You really need to give her a lot more time to adjust. Yes they instinctively will guard, but the bonding can take a bit, especially if she has never been around the animals. Don't try to rush the process. She is naturally bonded to humans, you need to change that. Allow her with them only under supervision, like you would with a puppy.Given time, you will see a difference.


----------



## InHisName (Jan 26, 2006)

Ok, more time. Right now, she is fenced off from the lambs and sheep, but can see and smell everything that is going on.

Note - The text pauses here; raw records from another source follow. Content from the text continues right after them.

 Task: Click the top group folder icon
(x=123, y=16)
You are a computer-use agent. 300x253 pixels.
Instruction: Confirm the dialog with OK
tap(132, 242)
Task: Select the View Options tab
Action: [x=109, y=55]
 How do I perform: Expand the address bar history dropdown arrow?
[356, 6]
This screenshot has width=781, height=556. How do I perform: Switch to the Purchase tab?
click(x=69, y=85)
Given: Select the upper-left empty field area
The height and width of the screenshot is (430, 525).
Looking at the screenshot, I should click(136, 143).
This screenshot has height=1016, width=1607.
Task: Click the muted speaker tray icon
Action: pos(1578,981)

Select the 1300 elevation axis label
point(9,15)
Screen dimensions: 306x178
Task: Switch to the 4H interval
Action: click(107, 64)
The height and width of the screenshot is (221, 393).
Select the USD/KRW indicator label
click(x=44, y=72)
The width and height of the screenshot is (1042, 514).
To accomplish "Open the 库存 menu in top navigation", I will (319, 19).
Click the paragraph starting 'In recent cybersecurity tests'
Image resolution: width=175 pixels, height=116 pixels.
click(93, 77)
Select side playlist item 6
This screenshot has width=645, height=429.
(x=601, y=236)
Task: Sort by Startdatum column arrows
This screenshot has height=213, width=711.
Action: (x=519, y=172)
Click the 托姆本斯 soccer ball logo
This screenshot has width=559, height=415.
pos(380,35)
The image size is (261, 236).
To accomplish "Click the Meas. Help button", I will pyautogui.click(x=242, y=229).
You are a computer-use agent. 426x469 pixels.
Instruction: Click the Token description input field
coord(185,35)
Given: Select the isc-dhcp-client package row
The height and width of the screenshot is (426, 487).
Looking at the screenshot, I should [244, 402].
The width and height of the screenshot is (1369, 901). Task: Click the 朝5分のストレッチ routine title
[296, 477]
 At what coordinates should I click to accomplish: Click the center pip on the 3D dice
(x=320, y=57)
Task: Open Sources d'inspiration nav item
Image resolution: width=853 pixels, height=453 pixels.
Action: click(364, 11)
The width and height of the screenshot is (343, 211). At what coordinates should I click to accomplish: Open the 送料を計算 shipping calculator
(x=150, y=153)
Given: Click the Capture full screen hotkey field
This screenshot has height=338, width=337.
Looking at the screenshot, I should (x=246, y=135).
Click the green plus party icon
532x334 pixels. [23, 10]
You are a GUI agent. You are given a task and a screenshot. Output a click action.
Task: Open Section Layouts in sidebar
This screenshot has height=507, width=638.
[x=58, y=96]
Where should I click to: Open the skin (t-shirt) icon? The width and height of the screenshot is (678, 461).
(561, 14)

The lab is teaching her to care for these sheep- he is really attentive to the lambs, and showed us where one had scooted off to- would not leave that hidden newborn lamb until we came to him and got the lamb. (who momma had rejected, now a bottle lamb)


----------



## hercsmama (Jan 15, 2004)

InHisName said:


> When momma sheep stomped at her through fence, she bit at her through fence, only getting wool.
> We brought her into the house with new drying lamb- ok while we are with her- but when put into pen with 2 day old lamb, she played too rough.
> Is this normal for a pyr not being around sheep? will she get it? If she bites a sheep, she will have to go....


This is what I was responding too. She hasn't yet learned to be submissive to the sheep. When Mommas stomp, she should, and will in time, submit and simply lie down, or back off completely.
She shouldn't yet be allowed near the newborns, as she isn't submissive to the Mommas yet.


----------